● **Try it**
The response should contain only those lines of the entries below that include the string "showing".

[Stored data entries]
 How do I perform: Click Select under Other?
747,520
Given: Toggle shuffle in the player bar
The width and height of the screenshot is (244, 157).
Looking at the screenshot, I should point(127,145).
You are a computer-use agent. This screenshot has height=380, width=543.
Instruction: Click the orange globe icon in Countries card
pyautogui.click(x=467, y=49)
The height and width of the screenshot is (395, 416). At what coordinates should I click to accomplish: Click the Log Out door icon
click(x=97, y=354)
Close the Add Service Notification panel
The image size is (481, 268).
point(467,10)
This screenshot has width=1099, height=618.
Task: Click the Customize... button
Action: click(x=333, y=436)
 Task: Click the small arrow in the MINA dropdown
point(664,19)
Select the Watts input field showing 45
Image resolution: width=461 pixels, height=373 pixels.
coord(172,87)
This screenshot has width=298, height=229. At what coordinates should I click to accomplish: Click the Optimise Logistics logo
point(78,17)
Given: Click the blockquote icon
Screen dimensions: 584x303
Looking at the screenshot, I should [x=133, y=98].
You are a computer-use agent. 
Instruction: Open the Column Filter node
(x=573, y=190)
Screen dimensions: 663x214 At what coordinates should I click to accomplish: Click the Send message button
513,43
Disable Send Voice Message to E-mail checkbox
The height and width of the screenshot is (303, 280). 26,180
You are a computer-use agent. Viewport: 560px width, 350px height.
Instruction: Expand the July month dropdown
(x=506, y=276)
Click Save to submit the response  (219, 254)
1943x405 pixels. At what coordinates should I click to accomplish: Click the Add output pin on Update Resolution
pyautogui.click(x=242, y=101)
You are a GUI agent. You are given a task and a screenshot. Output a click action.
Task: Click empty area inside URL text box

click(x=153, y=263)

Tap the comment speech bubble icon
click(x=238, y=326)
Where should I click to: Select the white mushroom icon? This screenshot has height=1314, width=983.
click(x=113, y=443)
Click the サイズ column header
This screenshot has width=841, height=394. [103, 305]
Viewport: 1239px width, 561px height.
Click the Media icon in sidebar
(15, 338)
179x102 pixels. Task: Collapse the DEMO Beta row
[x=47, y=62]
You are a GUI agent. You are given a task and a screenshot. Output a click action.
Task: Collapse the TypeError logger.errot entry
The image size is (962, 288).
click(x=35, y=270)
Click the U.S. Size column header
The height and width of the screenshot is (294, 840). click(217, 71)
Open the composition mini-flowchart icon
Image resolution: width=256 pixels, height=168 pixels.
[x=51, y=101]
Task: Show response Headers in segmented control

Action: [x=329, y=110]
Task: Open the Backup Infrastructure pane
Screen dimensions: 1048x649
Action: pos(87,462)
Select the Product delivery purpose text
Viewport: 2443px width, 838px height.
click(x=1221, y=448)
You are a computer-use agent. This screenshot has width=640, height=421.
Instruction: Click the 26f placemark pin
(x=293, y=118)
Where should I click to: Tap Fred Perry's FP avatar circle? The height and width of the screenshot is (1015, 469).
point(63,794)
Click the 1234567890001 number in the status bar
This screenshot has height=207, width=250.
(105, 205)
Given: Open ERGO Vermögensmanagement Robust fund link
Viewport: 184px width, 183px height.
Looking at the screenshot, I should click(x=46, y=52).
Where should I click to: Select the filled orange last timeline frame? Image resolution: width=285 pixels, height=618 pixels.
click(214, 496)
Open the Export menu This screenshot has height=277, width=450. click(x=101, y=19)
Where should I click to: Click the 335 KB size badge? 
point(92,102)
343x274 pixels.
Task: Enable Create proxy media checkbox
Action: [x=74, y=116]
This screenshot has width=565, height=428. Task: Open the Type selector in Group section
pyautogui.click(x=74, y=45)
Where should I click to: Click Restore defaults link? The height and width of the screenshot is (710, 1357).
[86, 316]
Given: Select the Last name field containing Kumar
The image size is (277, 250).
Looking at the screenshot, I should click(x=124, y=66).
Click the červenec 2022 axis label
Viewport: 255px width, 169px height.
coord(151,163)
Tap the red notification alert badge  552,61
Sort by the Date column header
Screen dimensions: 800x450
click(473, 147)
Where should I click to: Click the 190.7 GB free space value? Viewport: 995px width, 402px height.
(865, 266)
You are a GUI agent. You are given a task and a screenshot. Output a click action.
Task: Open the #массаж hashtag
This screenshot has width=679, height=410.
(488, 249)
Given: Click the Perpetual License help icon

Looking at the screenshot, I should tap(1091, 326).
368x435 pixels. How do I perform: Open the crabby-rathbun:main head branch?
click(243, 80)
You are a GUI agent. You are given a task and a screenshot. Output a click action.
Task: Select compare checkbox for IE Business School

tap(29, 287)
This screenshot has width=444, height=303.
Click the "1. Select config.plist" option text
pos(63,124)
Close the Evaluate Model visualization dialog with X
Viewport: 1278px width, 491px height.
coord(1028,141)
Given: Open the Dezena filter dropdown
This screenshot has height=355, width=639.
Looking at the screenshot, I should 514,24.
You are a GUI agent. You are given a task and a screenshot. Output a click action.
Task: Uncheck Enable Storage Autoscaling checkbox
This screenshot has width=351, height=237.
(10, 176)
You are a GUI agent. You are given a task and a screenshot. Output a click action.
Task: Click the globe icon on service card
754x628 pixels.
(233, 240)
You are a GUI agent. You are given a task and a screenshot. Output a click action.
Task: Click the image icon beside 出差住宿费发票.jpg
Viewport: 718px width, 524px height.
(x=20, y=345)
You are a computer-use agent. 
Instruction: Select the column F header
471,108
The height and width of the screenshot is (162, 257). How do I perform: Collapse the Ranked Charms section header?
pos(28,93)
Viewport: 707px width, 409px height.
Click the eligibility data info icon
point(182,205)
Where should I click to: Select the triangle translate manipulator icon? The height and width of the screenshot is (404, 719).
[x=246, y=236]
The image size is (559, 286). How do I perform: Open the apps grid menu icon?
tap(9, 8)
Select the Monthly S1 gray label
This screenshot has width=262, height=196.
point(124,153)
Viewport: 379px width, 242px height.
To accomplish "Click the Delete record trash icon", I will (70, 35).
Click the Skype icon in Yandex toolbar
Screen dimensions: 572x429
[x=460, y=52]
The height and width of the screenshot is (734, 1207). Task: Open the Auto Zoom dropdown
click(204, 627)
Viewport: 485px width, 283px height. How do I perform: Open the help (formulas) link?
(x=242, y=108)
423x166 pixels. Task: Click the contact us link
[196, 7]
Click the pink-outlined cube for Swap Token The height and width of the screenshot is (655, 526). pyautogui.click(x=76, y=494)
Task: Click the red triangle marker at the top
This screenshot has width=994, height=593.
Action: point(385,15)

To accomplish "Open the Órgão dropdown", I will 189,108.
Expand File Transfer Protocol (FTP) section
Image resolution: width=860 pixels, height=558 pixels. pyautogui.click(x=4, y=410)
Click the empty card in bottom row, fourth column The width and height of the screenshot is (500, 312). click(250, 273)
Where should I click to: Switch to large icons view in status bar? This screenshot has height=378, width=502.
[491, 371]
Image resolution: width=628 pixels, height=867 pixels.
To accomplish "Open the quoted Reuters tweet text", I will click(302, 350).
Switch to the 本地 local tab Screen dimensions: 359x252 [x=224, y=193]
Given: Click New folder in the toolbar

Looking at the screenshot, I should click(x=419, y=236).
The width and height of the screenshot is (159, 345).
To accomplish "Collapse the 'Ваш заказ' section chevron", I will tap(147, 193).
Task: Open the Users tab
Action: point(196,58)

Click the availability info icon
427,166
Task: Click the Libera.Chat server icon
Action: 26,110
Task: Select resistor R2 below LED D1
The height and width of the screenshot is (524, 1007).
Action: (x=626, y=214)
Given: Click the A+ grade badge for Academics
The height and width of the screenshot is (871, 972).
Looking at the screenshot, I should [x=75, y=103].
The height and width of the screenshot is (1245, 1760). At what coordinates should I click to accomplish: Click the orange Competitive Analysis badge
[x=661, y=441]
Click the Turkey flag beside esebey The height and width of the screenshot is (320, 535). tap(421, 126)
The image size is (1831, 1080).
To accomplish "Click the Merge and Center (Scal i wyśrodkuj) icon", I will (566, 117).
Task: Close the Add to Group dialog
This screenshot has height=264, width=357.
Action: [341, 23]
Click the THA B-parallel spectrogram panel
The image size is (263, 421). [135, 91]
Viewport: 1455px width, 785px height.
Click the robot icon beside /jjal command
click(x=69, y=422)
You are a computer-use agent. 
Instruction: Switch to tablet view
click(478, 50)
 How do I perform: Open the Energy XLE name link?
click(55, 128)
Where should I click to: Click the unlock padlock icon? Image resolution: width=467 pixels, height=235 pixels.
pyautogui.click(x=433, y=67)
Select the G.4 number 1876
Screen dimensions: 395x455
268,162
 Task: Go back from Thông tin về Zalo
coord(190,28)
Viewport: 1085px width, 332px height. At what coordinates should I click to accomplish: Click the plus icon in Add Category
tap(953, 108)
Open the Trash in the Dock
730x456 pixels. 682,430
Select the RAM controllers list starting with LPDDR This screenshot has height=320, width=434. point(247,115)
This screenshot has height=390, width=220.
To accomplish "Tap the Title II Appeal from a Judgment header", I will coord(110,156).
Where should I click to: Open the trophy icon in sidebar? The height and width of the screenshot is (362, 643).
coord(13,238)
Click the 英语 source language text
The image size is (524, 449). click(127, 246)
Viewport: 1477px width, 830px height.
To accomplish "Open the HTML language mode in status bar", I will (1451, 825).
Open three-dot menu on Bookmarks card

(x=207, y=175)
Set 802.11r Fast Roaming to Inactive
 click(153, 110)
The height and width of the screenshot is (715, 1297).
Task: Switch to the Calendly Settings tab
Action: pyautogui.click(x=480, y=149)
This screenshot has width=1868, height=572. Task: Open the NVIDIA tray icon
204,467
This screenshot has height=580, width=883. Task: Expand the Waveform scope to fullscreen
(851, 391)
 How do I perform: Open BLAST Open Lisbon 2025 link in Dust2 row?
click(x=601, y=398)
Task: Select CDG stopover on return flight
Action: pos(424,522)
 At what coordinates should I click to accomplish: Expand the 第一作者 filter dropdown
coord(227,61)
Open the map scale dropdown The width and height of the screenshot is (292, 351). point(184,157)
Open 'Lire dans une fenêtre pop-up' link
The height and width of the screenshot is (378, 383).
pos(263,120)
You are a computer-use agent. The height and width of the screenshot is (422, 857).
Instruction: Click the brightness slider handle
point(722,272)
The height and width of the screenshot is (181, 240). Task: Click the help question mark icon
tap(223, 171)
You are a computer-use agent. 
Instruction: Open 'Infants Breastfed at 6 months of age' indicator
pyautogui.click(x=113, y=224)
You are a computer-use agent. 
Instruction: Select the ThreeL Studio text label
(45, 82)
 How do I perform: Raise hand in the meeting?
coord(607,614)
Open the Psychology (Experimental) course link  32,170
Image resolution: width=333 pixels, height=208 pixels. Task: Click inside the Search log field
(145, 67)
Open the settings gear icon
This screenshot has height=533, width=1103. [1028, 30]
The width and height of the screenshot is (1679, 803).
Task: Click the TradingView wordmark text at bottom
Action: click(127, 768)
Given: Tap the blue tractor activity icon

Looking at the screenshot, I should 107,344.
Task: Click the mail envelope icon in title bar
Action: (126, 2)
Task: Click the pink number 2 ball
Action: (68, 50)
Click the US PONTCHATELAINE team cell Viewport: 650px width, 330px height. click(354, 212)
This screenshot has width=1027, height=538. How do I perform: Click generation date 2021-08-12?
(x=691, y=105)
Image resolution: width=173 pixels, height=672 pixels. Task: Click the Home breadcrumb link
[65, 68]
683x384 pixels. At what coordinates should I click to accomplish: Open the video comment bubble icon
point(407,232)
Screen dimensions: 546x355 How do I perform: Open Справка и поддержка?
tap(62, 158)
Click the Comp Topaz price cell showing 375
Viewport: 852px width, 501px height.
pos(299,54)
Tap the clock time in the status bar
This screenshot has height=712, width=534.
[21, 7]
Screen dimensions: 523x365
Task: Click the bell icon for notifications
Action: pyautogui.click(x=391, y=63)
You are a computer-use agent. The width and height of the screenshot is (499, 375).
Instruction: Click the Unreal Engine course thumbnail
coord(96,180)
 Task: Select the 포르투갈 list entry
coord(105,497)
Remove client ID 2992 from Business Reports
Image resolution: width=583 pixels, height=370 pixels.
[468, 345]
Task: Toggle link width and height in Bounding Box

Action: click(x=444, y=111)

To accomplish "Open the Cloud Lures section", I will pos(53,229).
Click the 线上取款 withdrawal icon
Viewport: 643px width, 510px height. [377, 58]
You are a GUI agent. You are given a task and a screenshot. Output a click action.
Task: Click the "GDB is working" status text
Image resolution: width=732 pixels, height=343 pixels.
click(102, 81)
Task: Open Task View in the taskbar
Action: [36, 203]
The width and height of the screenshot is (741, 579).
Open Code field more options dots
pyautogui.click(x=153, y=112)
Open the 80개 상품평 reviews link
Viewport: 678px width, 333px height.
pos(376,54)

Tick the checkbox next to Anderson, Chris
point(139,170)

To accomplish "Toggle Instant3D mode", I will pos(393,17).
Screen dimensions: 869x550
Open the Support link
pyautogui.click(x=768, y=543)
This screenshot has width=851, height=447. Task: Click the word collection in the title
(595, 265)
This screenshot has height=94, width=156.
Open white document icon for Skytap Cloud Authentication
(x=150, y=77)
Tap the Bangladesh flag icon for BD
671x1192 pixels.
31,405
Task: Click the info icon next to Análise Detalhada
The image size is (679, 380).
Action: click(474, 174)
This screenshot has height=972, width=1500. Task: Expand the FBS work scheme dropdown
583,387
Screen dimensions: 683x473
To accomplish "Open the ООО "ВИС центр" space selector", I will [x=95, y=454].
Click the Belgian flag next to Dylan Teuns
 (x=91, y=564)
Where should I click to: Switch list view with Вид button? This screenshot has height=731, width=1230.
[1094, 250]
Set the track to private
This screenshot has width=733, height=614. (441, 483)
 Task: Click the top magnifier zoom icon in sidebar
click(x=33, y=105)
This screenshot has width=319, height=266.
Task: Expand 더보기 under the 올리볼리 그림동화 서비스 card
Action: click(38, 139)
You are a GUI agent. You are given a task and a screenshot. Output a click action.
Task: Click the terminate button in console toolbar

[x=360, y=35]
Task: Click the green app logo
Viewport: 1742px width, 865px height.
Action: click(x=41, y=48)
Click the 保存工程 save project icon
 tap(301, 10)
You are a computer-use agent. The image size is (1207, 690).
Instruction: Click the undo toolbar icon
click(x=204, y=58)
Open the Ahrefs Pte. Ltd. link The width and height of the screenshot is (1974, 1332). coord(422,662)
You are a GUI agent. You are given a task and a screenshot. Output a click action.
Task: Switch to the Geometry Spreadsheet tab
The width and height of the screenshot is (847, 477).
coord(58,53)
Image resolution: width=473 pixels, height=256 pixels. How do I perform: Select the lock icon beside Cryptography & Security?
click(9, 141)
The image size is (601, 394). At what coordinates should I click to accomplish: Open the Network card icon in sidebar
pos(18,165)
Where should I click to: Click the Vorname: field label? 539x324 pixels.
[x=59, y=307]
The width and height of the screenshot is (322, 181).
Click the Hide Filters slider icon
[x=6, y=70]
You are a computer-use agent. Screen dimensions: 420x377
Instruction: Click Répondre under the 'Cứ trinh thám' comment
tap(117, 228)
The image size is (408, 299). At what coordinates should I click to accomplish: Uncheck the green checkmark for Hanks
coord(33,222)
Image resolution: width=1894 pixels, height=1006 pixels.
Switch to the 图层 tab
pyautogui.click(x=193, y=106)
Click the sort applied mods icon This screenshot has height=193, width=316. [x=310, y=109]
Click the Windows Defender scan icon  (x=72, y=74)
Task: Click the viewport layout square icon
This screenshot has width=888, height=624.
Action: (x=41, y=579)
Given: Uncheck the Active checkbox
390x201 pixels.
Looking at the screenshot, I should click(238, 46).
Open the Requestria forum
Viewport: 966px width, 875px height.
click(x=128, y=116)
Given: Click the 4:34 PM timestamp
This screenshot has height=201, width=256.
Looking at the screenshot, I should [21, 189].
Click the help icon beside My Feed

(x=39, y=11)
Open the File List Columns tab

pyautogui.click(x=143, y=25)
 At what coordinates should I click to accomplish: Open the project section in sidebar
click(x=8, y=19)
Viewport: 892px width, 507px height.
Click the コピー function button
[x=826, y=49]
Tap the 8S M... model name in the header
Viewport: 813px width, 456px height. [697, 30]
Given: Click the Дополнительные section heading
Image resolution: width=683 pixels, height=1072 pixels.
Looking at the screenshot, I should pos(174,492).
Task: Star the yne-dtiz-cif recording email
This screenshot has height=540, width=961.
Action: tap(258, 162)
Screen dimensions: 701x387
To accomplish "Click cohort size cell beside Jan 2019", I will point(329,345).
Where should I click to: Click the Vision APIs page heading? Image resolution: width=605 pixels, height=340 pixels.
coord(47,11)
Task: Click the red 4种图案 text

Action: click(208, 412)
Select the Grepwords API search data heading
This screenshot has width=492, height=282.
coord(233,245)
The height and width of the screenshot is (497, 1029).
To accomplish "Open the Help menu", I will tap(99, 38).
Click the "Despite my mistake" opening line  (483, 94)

● **Response**
Select the Watts input field showing 45
Click the Comp Topaz price cell showing 375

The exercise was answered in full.